Sunday, June 5, 2011

REVIEW: Delinquent Girl Boss: Blossoming Night Dreams

ずべ公番長 夢は夜ひらく (Zubeko bancho: yume wa yoru hiraku)

Released: 1970

Kazuhiko Yamaguchi

Reiko Oshida
Kayoko Sono
Hayato Tani
Bokuzen Hidari
Saburo Bouya

Running time: 87 min.

Reviewed by Bob Turnbull

How about that title, eh? Doesn't it convey all the elements of a typical Pinky Violence film? Prison, girls, gangs, girls, violence, naked girls, sex. It should all come together in one stylish, genre-defining romp, shouldn't it? Well, not so fast...Oh, it's stylish all right and has many young ladies in prison and in gangs (even better - in prison gangs!), but there's something missing. It's not just that the level of nudity and bloodshed has been tamed to a PG level for most of its running time, but it certainly shows the lengths that this film was willing to go to when a shower scene conveniently places each girl in positions that provide coverage. The violence amps up towards the end of the film, but until that time it's mostly slapping fights or poorly faked tussles. The best the genre has to offer has fun with pushing the boundaries, but this delinquent girl boss never quite reaches those edges. Fortunately, the movie is still somewhat fun because of some performances and its gorgeous style, but not quite as consistently as it should be.

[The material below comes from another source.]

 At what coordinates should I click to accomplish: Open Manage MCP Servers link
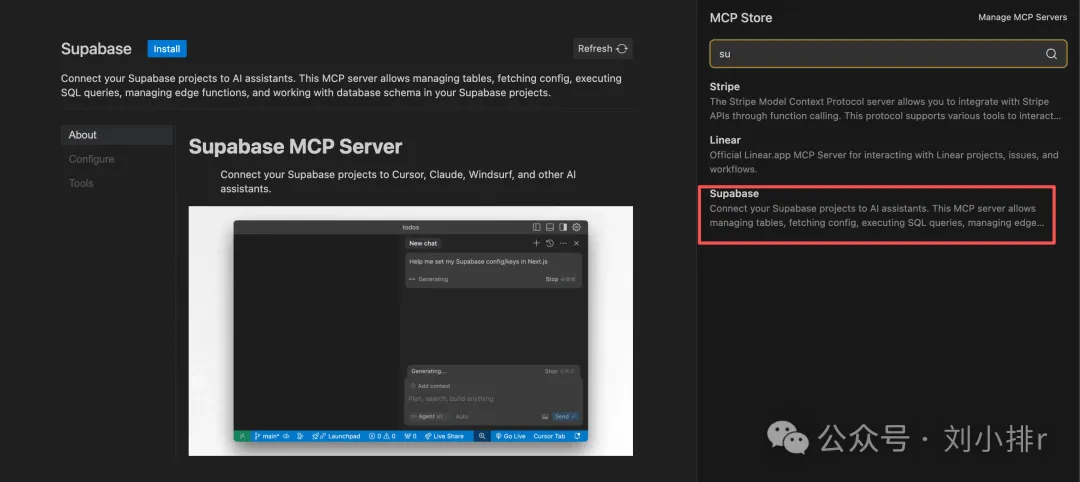click(x=1022, y=18)
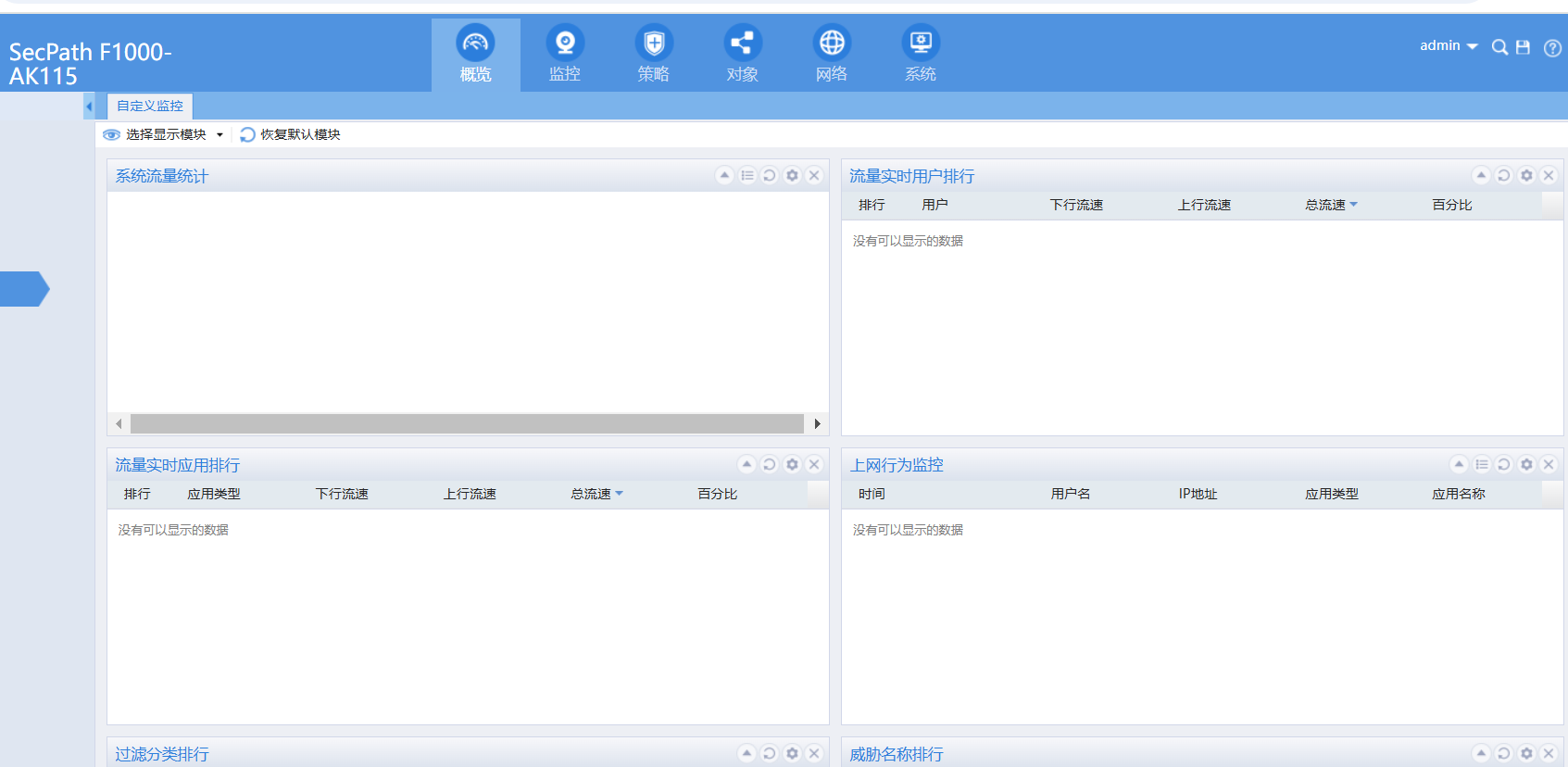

I feel somewhat strange saying that a movie which implies drug use, rape and violence against women isn't going far enough, but I think that's part of its problem - none of those situations ever feel quite as threatening as they should, The greasy, effeminate yakuza boss Ohba at the heart of many of the women's problems feels far too cartoonish to take seriously and, as strong as these women are supposed to be, they seem to be too easily controlled by his whims. It dilutes the power of these women who have mostly come from troubled backgrounds, spent time in reform schools and now eke out any living they can. It also dilutes the forward momentum of the movie as each action scene (excepting perhaps the last 10 minutes or so) fizzles and never quite reaches a sustained level of intensity. Partially this is due to many of the typical issues - poor overdubbing, cheesy sound effects and overly broad expressions and reactions from the actors - but there's either a reluctance to take it further or an ineptitude.

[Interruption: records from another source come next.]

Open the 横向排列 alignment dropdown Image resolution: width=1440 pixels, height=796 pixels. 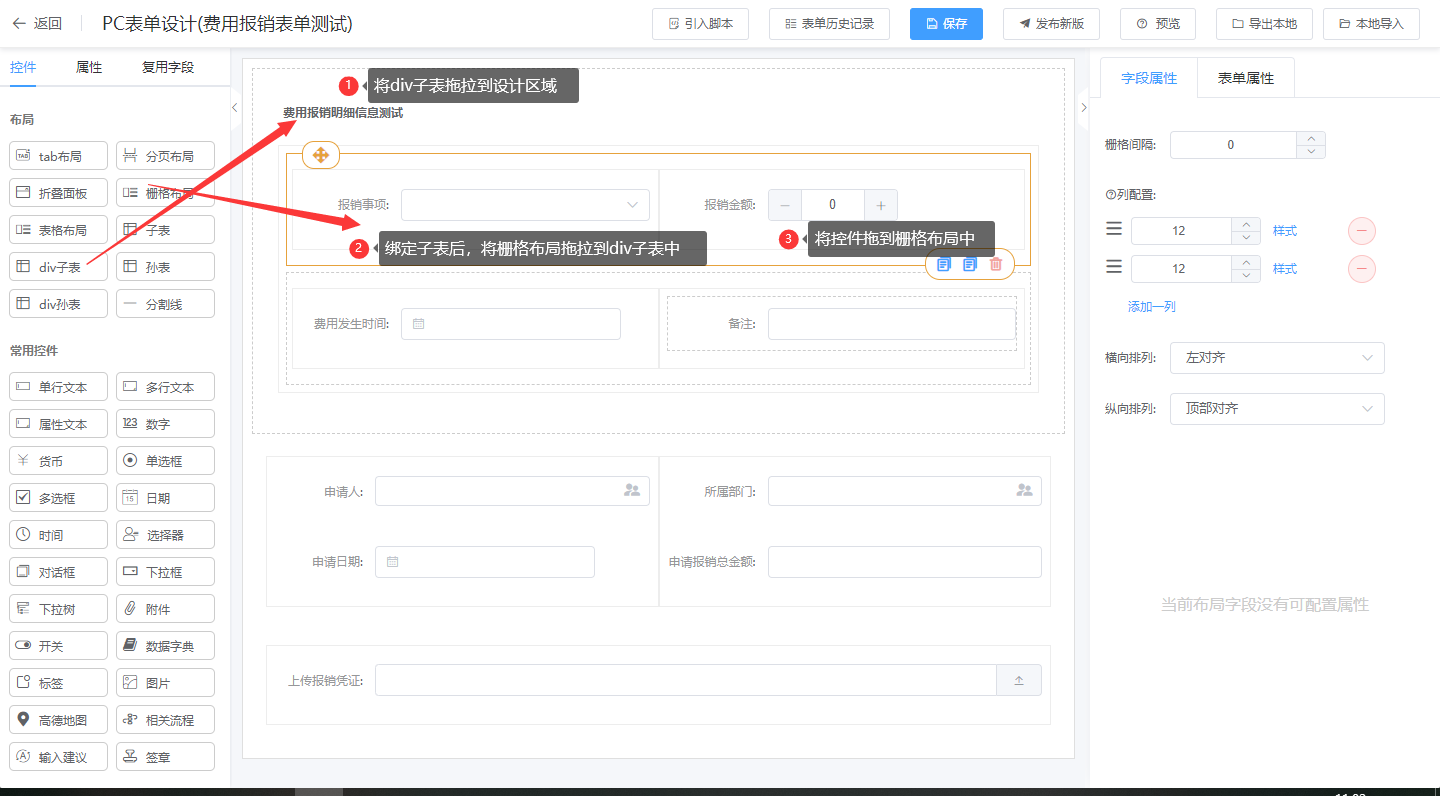(x=1276, y=358)
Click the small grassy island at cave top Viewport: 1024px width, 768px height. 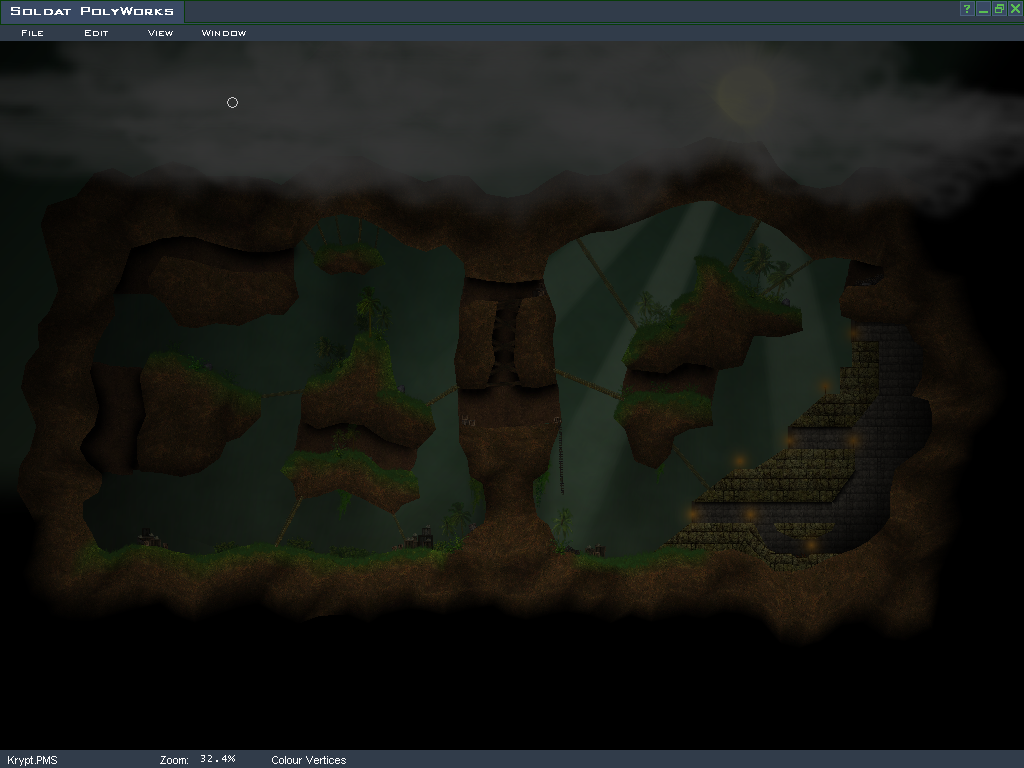click(348, 258)
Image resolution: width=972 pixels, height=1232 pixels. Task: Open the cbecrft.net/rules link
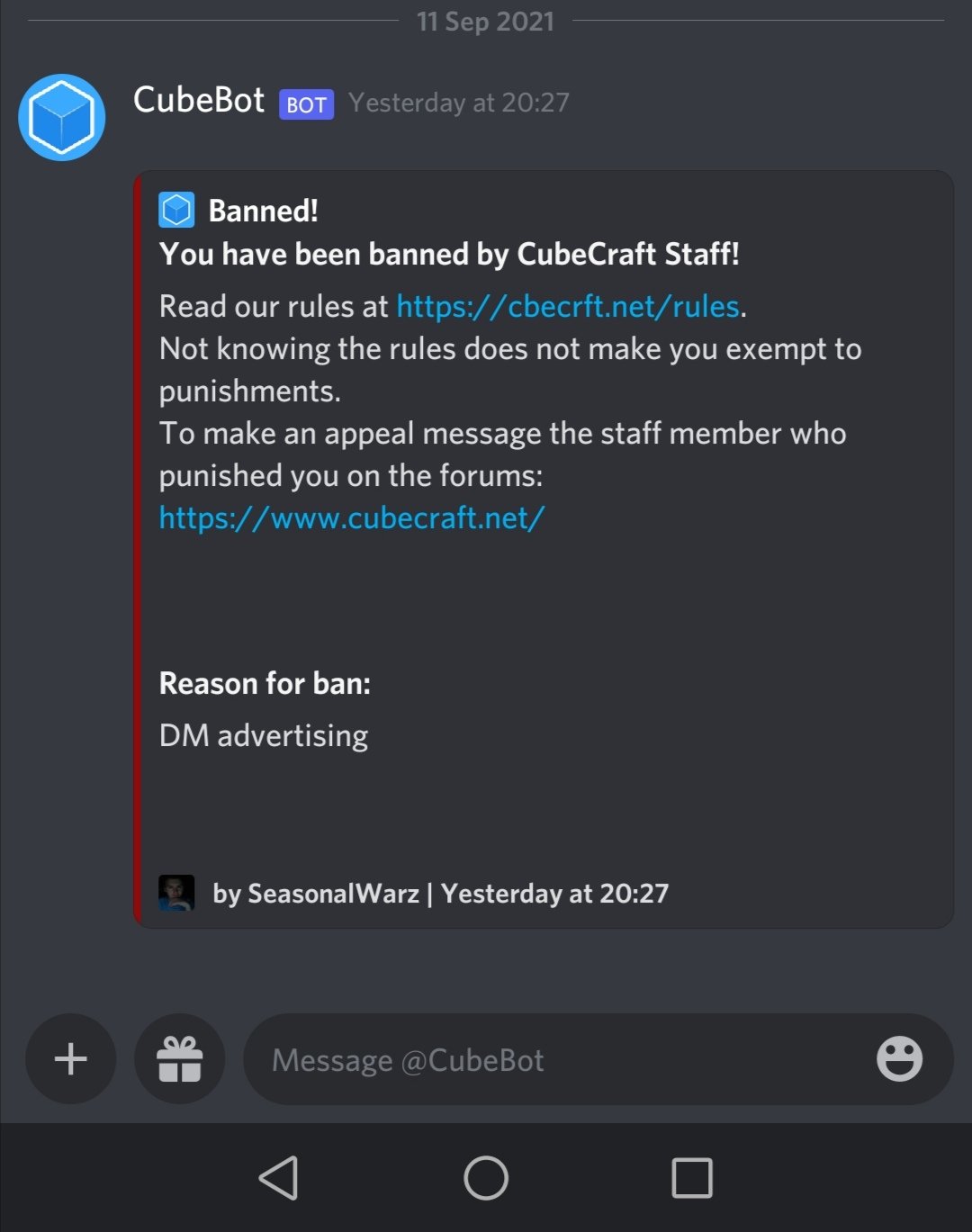click(x=568, y=307)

This was director Yamaguchi's first film, so there may have been some apprehension or inexperience at work here, but considering he moved straight into the Wandering Ginza Butterfly films and Sister Street Fighter, it's still a bit surprising. The cast could be at the root - apart from Junko Miyazono's nicely restrained take as the madam of a club, the actors don't show much agility at switching between the necessary physicality of the roles, the seriousness of dangerous situations and the absurdity of the comedy. Either each situation brings out far too broad a performance or there's no distinction between their reactions. Reiko Oshida as main character Rika is believable enough as a sexy bad-ass girl, but her hunched shoulders bring a stiffness to pretty much everything she does. There's no looseness to her behaviour - whether it's during the early reform school section of the film where she develops a healthy respect from friends and enemies alike or later as she joins madam's club and tries to help all the girls and her boss with their troubles (ie. Ohba). Yamaguchi covers by bringing some style and energy to the proceedings including gobs of colour, a myriad of camera angles, bright orange flashbacks, handheld camera work and introductory freeze frames for many of the characters (my favourite being "charged for inflicting bodily harm").

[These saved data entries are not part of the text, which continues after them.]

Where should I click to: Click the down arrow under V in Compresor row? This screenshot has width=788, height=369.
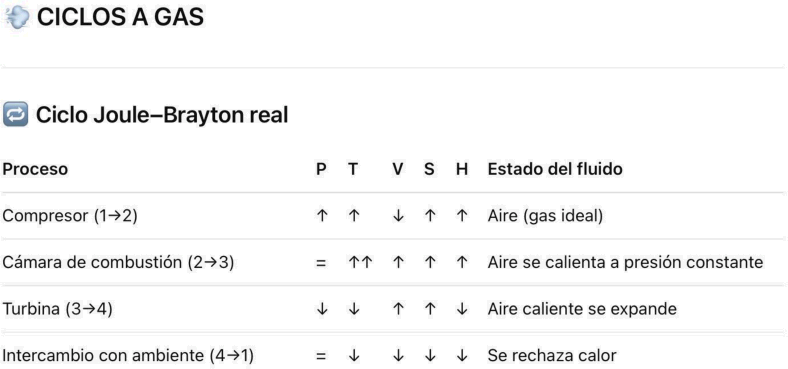[398, 216]
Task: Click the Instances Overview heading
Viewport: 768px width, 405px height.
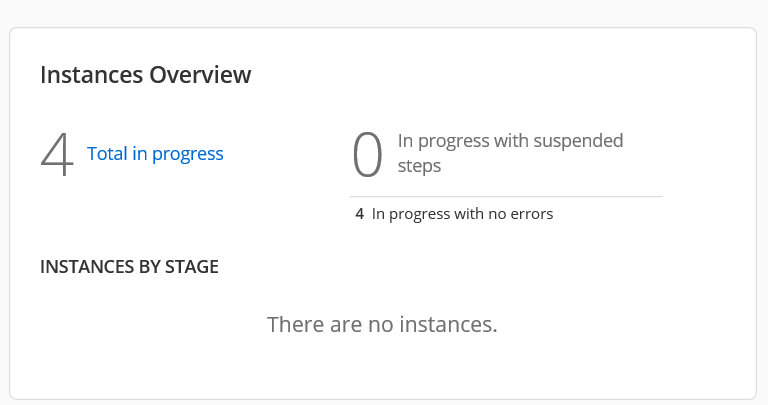Action: [x=145, y=74]
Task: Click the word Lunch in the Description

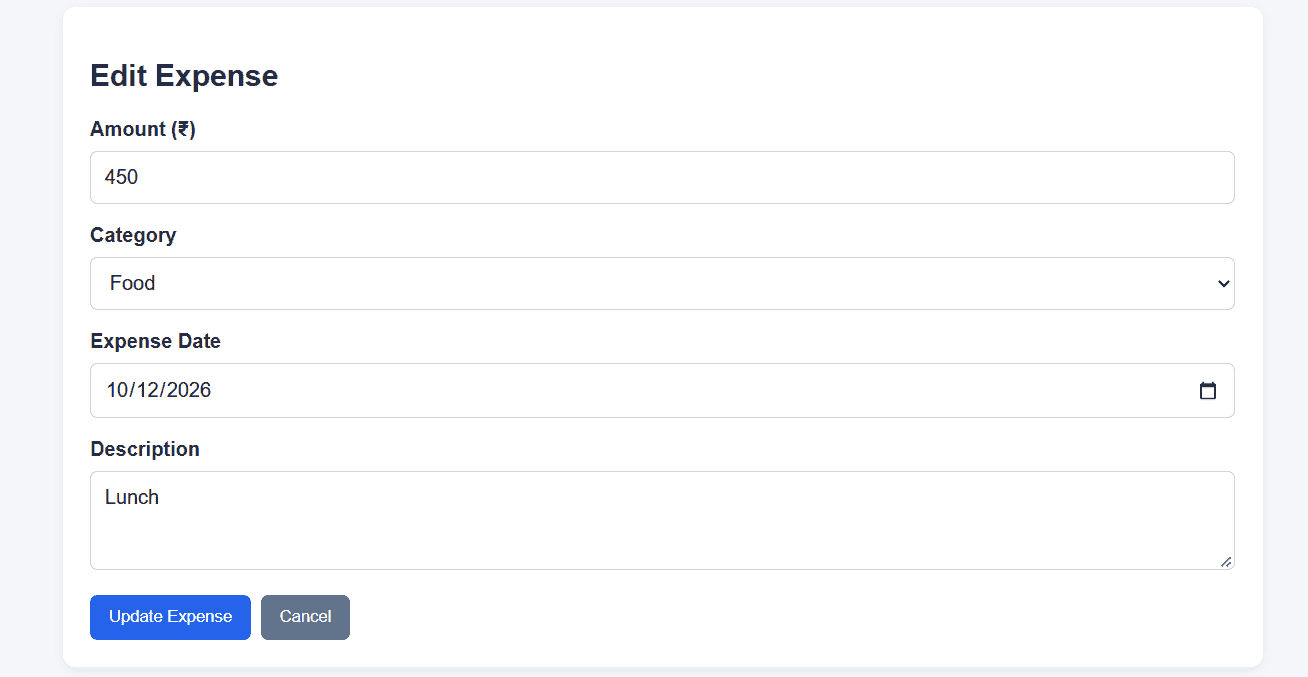Action: [x=132, y=497]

And to be fair to Yamaguchi, he does reach for a few unique scenes...An early moment in the club has a group of go-go dancers singing an almost unbearably catchy tune that initially seems cute until they sing: "Young girl seems to have sex appeal...Maybe she doesn't, maybe she does. Here's the yellow cherry. Try to grab it. One. Try to suck it. Two. It's sweet and sour. Three". The girls, in their skimpy costumes, maintain their sweetly innocent smiles on their faces for the length of the tune. Another musical moment has a minstrel like woman playing acoustic guitar in the lounge area of the club singing "if you like a girl like me, I would give you my life" while looking directly into the camera. Though its fourth wall breaking moment is never repeated, the lyric is representative of many the women's feelings: If only I could find a man who loves me. As the film goes on, it gradually shows them looking for more independence from the brutal men that surround them and requiring their own personal relationships to be on their own terms. Unfortunately, though somewhat in sync with the film's approach to its genre, it abandons part of its premise towards the end - by requiring the madam's old lover to help them defeat Ohba and his gang, it robs the women of some of the power they've gained. A shame, but perhaps I'm expecting too much from this Pinky Violence entry. There's fun to be had, but don't expect what the title promises.